EXERCISE OBJECTIVE>
Retype, word for word, every line from the one holding "At what coordinates should I click to accomplish: Enable" through the one holding "Open the 现场分析" in the entries below, both included, and only those lines.

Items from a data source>
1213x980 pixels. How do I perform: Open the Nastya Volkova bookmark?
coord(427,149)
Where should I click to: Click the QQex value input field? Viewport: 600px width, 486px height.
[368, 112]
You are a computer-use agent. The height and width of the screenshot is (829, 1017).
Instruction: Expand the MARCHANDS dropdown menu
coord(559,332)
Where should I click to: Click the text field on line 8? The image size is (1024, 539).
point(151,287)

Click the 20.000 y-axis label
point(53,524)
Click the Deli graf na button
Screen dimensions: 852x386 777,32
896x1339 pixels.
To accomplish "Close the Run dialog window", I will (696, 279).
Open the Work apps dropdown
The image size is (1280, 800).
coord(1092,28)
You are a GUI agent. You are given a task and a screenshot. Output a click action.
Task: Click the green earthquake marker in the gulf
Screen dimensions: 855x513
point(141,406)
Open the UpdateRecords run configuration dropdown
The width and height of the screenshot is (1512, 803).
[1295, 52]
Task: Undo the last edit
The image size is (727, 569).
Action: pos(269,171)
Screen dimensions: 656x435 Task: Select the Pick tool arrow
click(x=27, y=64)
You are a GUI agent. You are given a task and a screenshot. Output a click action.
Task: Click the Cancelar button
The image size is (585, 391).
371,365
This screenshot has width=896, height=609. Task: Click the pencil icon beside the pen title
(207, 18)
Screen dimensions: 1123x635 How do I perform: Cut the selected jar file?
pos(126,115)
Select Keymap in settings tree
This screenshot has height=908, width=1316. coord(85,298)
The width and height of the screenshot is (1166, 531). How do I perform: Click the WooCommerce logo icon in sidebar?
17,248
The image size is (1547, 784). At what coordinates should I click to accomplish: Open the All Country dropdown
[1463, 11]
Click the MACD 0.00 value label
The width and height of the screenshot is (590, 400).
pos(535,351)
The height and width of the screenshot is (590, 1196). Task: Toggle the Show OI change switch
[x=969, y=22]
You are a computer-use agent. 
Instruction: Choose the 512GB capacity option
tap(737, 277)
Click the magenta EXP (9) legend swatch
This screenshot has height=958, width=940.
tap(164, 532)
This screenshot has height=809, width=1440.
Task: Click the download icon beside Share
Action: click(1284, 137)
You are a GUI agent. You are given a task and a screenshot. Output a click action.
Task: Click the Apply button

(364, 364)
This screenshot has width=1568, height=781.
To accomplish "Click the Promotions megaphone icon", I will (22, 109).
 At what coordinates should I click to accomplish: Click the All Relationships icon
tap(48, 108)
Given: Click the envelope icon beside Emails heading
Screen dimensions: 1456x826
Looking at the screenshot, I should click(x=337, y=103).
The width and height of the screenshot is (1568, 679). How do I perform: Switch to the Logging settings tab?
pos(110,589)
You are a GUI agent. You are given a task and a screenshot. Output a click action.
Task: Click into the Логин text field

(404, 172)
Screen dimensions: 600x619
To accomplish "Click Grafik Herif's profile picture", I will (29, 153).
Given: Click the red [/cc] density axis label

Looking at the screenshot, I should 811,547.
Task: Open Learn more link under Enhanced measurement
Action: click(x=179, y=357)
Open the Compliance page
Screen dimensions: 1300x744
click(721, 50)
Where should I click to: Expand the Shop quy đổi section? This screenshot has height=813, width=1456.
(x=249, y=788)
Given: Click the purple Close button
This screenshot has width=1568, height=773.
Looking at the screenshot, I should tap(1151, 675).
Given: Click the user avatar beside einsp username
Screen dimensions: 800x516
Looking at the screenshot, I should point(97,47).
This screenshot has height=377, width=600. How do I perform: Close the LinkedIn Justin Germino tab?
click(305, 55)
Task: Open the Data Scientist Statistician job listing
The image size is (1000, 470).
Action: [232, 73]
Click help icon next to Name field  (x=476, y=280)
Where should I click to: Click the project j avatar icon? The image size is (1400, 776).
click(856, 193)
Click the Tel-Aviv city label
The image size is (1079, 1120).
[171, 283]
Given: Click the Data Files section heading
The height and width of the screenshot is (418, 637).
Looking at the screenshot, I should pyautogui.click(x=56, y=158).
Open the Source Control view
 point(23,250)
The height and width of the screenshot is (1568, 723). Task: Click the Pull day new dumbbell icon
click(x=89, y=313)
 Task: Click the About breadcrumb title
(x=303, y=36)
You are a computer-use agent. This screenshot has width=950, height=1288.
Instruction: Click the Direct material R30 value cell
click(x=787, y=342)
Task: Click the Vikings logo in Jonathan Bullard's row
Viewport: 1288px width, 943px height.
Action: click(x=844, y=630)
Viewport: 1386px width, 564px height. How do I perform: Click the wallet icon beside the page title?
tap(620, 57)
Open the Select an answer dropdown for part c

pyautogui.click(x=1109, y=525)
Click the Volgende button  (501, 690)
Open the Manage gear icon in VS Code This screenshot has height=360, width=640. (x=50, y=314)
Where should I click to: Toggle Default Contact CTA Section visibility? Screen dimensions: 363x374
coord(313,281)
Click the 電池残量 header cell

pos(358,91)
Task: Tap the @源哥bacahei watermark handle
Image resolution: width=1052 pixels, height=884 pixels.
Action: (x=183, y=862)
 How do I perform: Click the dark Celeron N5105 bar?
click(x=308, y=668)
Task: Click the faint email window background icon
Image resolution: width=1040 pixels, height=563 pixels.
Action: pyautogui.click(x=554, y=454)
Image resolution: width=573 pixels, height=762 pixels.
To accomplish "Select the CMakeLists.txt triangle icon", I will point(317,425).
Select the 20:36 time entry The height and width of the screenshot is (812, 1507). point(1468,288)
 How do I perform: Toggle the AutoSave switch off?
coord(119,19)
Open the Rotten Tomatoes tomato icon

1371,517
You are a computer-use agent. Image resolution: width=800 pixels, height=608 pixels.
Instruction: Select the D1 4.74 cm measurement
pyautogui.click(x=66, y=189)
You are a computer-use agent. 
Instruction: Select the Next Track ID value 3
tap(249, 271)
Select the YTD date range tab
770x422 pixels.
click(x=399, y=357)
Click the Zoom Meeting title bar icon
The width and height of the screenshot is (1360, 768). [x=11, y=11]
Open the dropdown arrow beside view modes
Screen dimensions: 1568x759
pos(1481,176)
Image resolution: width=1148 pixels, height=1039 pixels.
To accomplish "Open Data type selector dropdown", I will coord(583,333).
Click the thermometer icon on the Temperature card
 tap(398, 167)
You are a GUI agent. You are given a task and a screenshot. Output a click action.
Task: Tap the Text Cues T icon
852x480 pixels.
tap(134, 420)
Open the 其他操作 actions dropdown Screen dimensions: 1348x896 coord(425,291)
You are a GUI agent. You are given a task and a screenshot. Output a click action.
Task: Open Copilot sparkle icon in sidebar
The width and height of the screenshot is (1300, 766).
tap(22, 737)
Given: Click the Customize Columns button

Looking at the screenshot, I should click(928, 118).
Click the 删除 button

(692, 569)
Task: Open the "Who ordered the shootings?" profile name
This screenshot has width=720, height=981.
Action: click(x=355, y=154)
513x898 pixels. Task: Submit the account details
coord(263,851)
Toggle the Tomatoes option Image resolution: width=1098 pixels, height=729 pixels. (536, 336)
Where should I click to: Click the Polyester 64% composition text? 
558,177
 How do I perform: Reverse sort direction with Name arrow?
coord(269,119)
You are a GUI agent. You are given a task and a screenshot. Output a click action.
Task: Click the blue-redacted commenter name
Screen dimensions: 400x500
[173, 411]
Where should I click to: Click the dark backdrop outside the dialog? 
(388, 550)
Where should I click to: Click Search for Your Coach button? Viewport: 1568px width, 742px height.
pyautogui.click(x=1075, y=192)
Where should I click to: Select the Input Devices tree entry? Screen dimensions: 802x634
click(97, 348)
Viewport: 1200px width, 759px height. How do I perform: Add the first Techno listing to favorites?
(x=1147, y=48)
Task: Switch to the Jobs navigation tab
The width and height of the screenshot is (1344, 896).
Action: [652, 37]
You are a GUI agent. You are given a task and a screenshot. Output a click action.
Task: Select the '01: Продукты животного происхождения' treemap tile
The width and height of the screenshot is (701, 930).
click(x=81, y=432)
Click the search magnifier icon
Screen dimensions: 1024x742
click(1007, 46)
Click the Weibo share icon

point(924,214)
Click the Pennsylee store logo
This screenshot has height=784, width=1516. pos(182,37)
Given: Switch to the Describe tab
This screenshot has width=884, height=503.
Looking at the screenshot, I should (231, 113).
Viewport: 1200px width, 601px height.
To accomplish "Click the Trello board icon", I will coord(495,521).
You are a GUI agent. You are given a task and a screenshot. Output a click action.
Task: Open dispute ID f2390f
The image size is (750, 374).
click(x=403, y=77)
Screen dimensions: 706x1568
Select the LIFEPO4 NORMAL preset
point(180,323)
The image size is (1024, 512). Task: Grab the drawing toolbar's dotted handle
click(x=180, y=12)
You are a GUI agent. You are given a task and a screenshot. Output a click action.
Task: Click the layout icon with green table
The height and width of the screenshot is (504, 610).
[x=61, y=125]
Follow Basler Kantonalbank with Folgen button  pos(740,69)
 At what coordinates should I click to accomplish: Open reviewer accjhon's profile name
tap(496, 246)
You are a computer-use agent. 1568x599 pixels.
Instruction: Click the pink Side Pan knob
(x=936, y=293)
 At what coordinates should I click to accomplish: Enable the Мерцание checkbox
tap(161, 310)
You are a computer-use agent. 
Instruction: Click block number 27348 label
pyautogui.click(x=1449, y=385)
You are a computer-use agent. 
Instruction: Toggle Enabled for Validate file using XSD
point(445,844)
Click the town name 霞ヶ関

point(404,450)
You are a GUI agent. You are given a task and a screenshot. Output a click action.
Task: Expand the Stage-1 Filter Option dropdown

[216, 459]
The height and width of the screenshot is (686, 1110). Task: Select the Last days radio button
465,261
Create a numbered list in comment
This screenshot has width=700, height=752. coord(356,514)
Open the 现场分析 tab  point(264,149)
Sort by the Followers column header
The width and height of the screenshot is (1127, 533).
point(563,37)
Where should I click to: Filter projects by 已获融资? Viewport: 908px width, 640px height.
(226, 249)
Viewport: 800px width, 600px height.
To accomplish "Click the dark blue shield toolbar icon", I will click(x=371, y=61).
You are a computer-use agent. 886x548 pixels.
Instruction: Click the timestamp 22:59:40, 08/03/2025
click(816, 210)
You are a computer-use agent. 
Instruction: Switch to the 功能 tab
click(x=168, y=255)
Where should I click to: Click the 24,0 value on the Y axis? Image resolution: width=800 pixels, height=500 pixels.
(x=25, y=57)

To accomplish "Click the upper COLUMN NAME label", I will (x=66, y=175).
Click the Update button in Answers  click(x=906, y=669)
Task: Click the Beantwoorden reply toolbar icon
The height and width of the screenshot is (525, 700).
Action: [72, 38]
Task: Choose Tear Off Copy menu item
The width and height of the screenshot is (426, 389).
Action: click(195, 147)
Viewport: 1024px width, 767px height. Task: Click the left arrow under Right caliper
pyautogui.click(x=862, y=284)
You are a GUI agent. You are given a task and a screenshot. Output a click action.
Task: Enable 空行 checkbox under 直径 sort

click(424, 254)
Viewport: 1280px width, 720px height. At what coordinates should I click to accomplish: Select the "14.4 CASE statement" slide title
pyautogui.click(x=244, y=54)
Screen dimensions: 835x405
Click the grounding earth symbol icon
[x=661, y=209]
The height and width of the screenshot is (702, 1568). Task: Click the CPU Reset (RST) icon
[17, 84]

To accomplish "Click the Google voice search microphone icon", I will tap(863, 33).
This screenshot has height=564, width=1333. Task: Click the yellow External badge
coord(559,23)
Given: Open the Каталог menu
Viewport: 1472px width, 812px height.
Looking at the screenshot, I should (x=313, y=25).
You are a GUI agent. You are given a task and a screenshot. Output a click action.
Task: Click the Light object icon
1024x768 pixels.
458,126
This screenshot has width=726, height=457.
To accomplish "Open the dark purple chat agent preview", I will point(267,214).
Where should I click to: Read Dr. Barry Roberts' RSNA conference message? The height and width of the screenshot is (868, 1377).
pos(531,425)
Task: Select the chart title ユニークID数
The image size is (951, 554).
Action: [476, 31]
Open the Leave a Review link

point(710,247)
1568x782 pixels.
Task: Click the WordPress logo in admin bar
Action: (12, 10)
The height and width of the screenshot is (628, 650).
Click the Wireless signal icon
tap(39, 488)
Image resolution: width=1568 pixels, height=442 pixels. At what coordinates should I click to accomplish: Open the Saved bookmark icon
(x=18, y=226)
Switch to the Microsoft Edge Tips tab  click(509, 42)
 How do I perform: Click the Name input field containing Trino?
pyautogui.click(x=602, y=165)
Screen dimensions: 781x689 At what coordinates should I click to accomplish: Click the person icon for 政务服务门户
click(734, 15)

RESPONSE AREA>
 At what coordinates should I click to accomplish: Enable the Мерцание checkbox
tap(161, 310)
You are a computer-use agent. 
Instruction: Click block number 27348 label
pyautogui.click(x=1449, y=385)
You are a computer-use agent. 
Instruction: Toggle Enabled for Validate file using XSD
point(445,844)
Click the town name 霞ヶ関

point(404,450)
You are a GUI agent. You are given a task and a screenshot. Output a click action.
Task: Expand the Stage-1 Filter Option dropdown

[216, 459]
The height and width of the screenshot is (686, 1110). Task: Select the Last days radio button
465,261
Create a numbered list in comment
This screenshot has width=700, height=752. coord(356,514)
Open the 现场分析 tab  point(264,149)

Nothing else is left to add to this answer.